An der „Geburt des Fegefeuers“ ließe sich sehr präzise die Beziehung der Bekenntnislogik zur Geldwirtschaft und zum Ursprung des Trägheitsbegriffs demonstrieren. – Gehören hierzu nicht die Worte von den „Pforten der Hölle“ und dem „Schlüssel des Himmelreichs“?
Das wirkliche Thema der Fegefeuer-Diskussion ist die Beziehung der Sprache zum Inertialsystem (oder zur Logik des Geldes und zur Bekenntnislogik): Ist nicht das Inertialsystem das Instrument, mit dem wir uns die Sprache vom Leibe halten (durch die pauschale Trennung von Begriff und Objekt, Sprache und Welt; Kritik der Linguistik)?
Nationalsozialismus als Modernisierungsschub: Besteht nicht die sozialdarwinistische Kapitulation vor der Natur weiter, und unterscheidet sie sich von der direkten, brutalen Gestalt des Faschismus nur durch deren Verfeinerung, durch das höhere Maß an zivilisierter Gemeinheit?
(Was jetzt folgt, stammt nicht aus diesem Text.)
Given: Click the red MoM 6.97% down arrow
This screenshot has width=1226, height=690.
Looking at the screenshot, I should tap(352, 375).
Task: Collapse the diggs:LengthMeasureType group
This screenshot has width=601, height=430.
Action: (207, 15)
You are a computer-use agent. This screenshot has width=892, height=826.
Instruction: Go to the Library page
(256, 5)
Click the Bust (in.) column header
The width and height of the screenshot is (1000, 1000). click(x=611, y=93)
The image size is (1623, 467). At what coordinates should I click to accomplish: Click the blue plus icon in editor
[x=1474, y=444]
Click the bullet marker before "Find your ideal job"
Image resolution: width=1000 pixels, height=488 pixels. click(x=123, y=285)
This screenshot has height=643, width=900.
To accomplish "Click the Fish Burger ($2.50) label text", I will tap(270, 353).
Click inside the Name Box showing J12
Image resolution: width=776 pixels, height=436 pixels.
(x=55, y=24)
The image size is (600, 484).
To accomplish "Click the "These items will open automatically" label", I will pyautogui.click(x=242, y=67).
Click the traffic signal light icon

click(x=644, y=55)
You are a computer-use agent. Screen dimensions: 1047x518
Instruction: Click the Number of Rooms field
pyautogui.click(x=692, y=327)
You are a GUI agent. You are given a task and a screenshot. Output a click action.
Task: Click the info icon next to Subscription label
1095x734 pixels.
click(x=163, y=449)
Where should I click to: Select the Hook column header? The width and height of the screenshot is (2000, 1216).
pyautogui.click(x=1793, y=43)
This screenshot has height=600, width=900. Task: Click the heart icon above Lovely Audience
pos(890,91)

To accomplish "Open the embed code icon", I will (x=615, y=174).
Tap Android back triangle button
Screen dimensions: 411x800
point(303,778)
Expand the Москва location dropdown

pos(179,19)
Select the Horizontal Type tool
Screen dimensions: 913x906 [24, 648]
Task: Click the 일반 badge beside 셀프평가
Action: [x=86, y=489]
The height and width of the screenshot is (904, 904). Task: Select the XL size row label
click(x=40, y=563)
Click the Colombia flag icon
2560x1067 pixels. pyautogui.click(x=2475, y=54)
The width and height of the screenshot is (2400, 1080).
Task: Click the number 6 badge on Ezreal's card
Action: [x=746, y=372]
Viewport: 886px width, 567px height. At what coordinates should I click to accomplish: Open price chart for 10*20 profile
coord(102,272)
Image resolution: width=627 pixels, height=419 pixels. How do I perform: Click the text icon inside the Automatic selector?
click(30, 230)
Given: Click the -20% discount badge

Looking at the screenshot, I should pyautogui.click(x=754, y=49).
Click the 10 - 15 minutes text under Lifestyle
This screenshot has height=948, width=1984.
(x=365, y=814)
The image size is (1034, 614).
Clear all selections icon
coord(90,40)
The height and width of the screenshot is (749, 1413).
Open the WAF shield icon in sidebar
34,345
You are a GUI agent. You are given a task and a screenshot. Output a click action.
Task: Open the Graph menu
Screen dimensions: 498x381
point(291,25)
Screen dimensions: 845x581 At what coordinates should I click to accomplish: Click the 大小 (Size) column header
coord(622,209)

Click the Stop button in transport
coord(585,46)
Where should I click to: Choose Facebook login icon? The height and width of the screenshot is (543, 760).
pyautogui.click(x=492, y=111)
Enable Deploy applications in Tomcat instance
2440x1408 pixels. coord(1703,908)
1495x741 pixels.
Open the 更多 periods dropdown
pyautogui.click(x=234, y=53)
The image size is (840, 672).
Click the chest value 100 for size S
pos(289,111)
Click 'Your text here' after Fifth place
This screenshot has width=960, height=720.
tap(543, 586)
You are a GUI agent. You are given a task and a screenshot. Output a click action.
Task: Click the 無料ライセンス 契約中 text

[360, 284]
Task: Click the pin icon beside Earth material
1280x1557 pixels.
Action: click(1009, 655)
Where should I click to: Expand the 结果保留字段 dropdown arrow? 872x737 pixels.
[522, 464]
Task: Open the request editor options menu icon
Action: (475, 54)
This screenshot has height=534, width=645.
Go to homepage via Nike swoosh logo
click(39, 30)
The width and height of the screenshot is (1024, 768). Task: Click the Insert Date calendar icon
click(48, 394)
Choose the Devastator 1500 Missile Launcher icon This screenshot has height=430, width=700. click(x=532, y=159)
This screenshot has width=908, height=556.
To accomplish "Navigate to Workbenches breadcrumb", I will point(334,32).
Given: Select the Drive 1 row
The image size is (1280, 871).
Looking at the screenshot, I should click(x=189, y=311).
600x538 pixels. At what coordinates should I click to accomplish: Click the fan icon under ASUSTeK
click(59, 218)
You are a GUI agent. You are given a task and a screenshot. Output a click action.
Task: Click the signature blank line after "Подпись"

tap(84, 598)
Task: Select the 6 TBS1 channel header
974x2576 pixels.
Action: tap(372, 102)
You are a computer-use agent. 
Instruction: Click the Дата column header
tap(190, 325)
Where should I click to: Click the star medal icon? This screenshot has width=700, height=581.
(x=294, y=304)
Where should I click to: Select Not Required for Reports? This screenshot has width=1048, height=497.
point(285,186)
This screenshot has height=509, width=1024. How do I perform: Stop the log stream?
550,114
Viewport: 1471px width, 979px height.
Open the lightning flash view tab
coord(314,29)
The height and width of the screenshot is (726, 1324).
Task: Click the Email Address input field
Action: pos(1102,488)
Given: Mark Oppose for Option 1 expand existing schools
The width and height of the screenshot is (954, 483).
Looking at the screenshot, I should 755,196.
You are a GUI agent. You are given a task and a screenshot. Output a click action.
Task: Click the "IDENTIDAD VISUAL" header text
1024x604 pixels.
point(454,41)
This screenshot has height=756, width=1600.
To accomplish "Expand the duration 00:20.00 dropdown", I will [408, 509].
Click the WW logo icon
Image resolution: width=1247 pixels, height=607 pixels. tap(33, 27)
Steckt nicht im Schöpfungsbericht, in der bei der Erschaffung des Menschen zwischen „seinem Bild“ und dem „Bilde Gottes“ unterschieden wird, die Rechtfertigung einer Theologie „hinter dem Rücken Gottes“, einer Theologie, die die Vergegenständlichung Gottes mit einschließt. Aber diese Rechtfertigung ist nicht leicht zu nehmen; sie gehört zu den Implikationen des Kelch-Symbols.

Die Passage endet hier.